# start of Entries

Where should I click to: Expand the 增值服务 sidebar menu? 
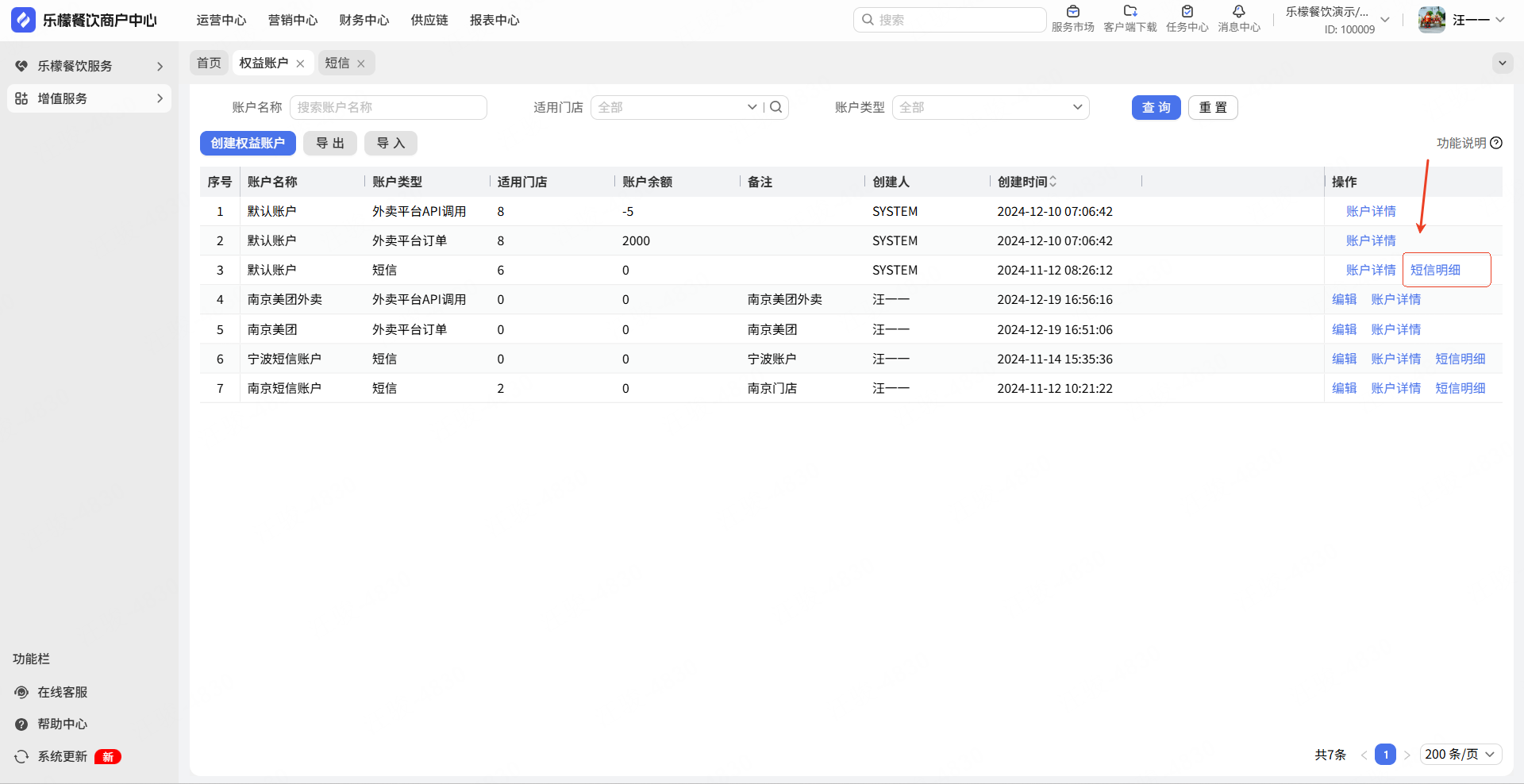point(89,98)
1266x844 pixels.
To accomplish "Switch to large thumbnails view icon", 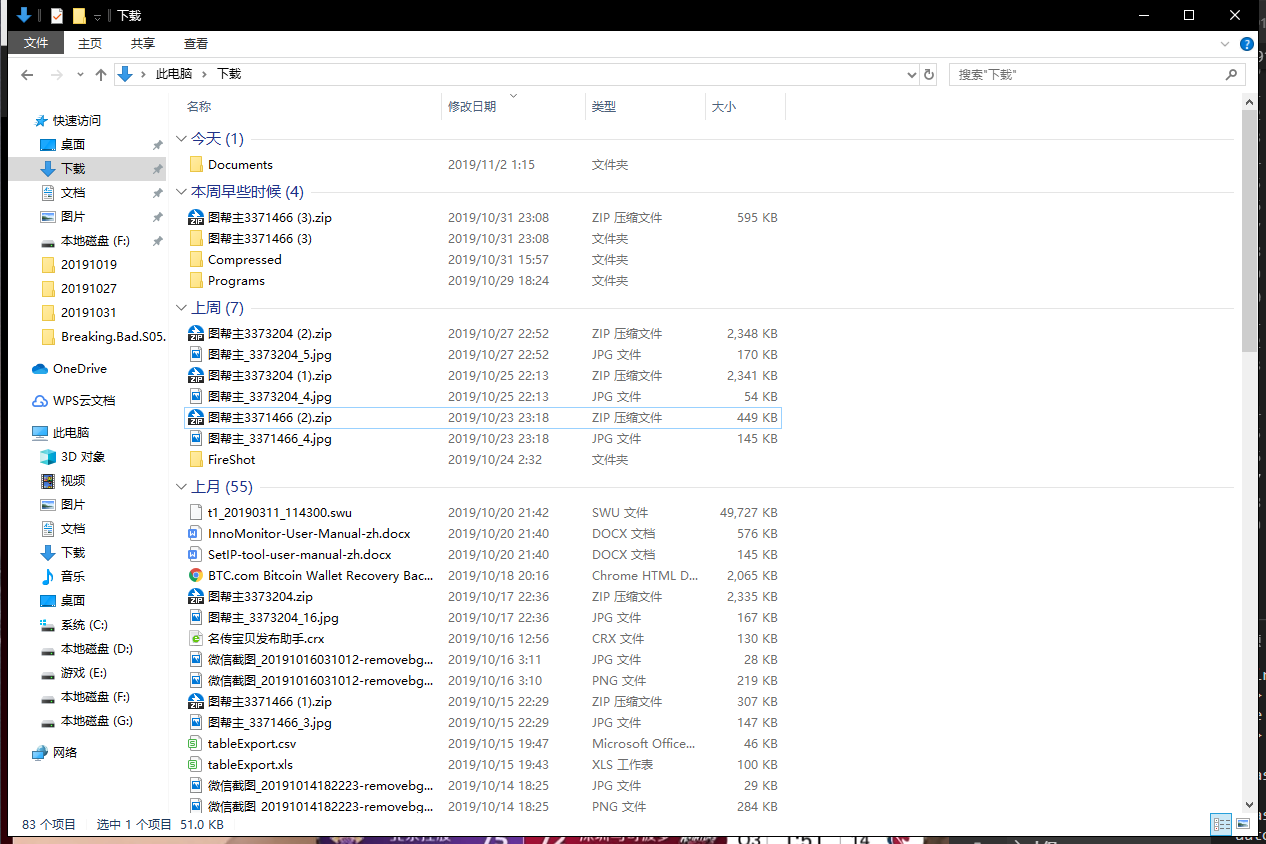I will point(1243,823).
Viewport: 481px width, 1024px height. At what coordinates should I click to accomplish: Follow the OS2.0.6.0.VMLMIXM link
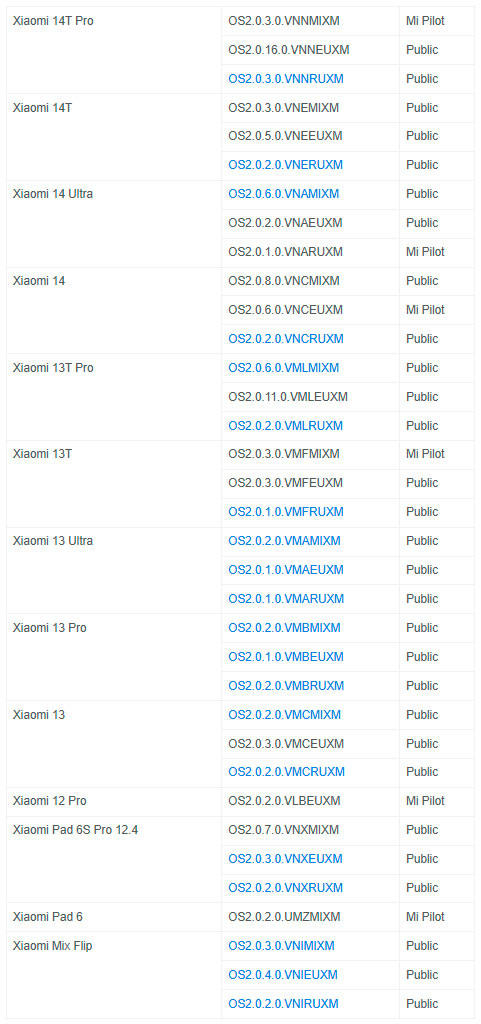pos(283,368)
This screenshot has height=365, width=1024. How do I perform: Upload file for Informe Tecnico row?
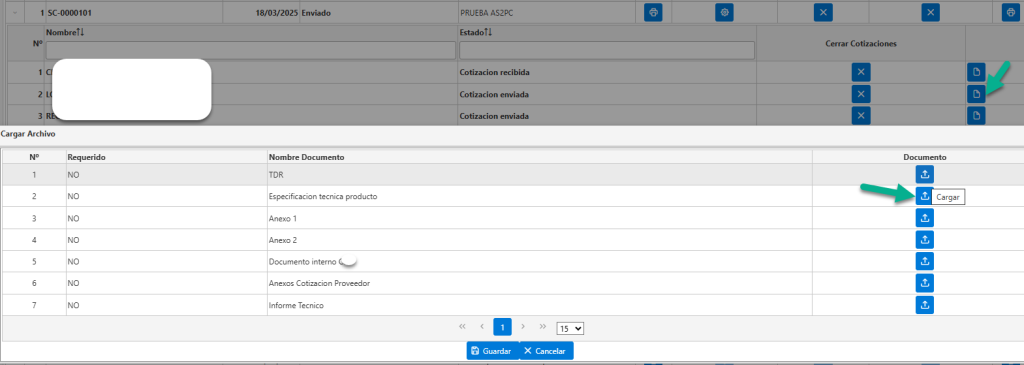pos(924,305)
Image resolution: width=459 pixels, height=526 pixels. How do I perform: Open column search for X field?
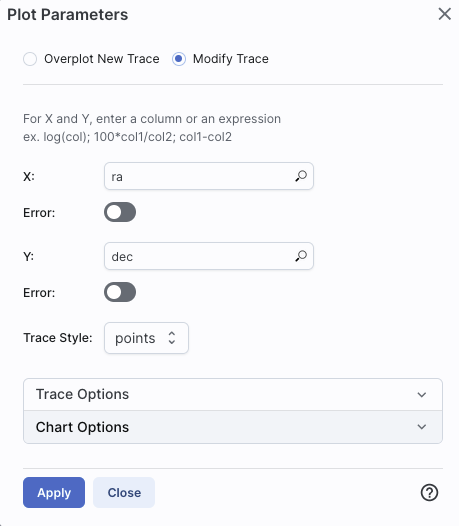tap(301, 176)
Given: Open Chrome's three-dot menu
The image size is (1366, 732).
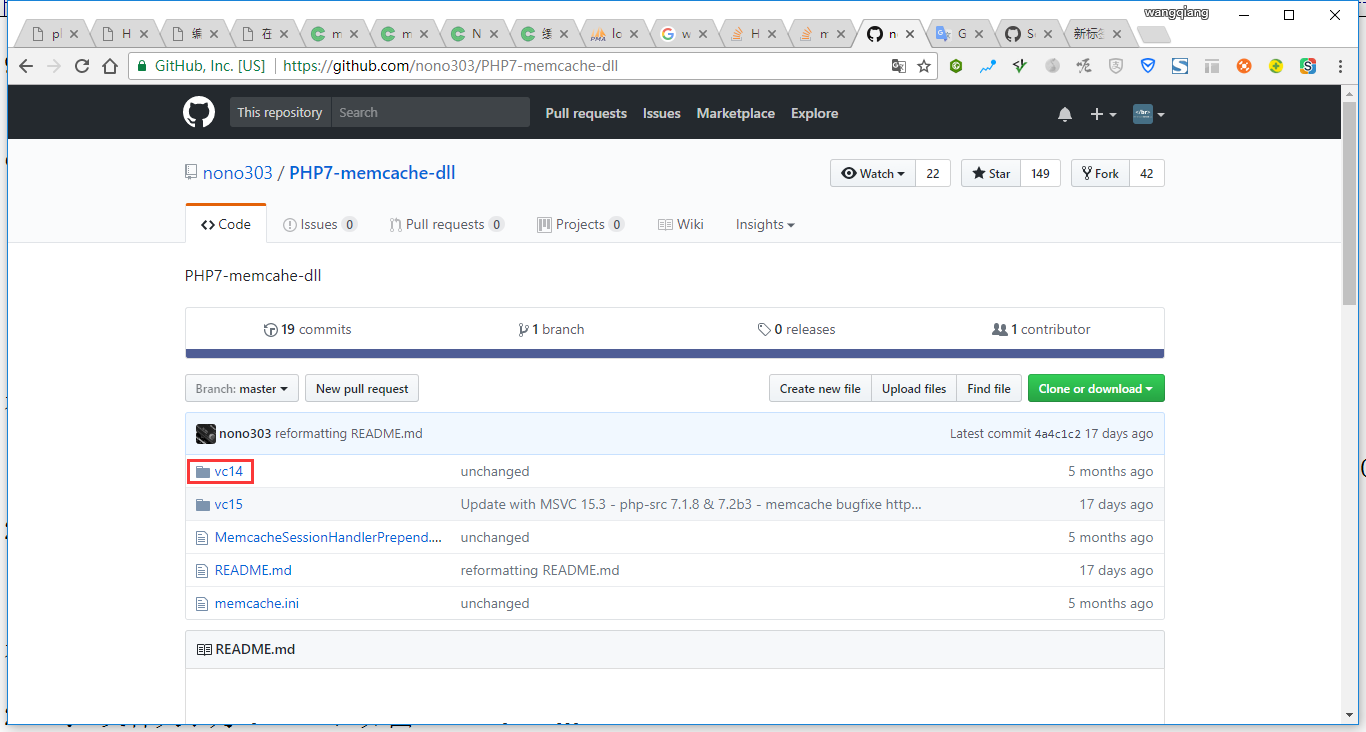Looking at the screenshot, I should click(x=1340, y=67).

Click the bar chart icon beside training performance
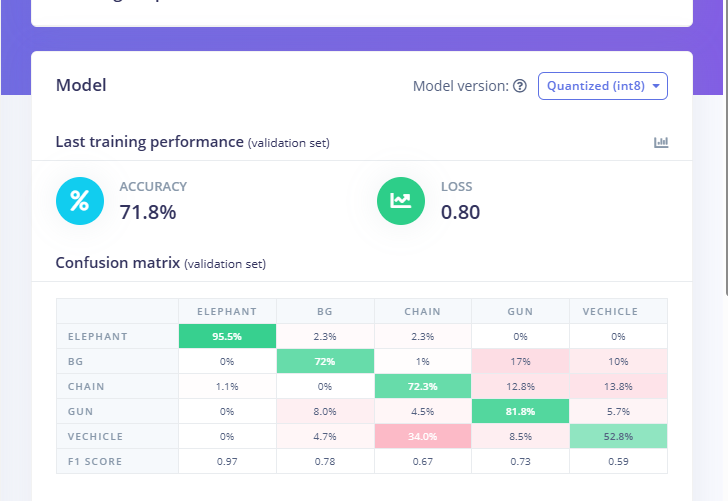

# end of Entries

[Stated goal] Copy out the data from the line containing "Image resolution: width=459" through the end of the data, keeping every line identical to the original. Leave the pictures out of your copy.

[Written response]
Image resolution: width=459 pixels, height=526 pixels. How do I perform: Open column search for X field?
tap(301, 176)
Given: Open Chrome's three-dot menu
The image size is (1366, 732).
Looking at the screenshot, I should click(x=1340, y=67).

Click the bar chart icon beside training performance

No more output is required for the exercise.